Today, The Foundation funds two priority Sierra Club programs that are at the nexus of protection, exploration, and renewal. The first, Sierra Club’s Our Wild America Campaign, is the Club’s flagship campaign to preserve public lands. The second, Sierra Club Outdoors, gets people of all backgrounds into nature. These campaigns are working together to build a diverse movement of concerned citizens who are exploring, enjoying, and protecting the wild places of the earth. Late last week, these two programs, and indeed all of the Sierra Club, are celebrating a huge conservation victory.

Two years ago, the Sierra Club set an audacious goal. We would compel President Obama to protect six million acres as national monuments under the Antiquities Act of 1906 by the time he leaves office in January 2017. Last week, the President designated three sites worth over one million acres as national monuments, bringing the total to 16 sites and two million acres under his watch. That’s one-third of our goal!

The new national monuments designations mean protections for:

●  700,000 acres of the Basin and Range area in Nevada.
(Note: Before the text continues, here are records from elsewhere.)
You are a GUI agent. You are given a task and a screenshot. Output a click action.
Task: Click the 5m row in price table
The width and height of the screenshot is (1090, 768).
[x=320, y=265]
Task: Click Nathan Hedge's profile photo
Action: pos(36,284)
Located in the Garden and Coal valleys, the site features a spectacular basin framed by breathtaking mountain ranges, historic artifacts critical to understanding our nation's Native American cultural history, and unique plants and animals found nowhere else in the world.

●  330,000 acres at Berryessa Snow Mountain in California. Just 100 miles outside of Sacramento and the Bay Area, Tule elk, mountain lions, black bears, Pacific fishers, and California newts roam. More than half of all the species of dragon and damsel flies flit about Berryessa's watersheds and waterways, which provide drinking water for Napa and Lake counties and dozens of Northern California communities.

●  100 acres of a paleontologist's paradise at the Waco Mammoth site in Texas, where Pleistocene epoch mammoth and mammal fossils have been found along the Bosque River.

When we set our goal for national monument designations, we examined natural landscapes across the U.S. that captured our imaginations with scenic beauty, wild character, and cultural significance and came up with a list of 24 places, totaling six million acres, to preserve in perpetuity for future generations. These places also faced a host of ill-advised plans to drill, mine, or clear-cut.

We have less than two years to permanently protect the remaining four million acres on our list, including places surrounding the Grand Canyon, Canyonlands, California Deserts, and Arctic Refuge. As the President continues to get bolder with his authority under the Antiquities Act and with the leadership of our staff, volunteers, allies, and supporters, we're going to get there.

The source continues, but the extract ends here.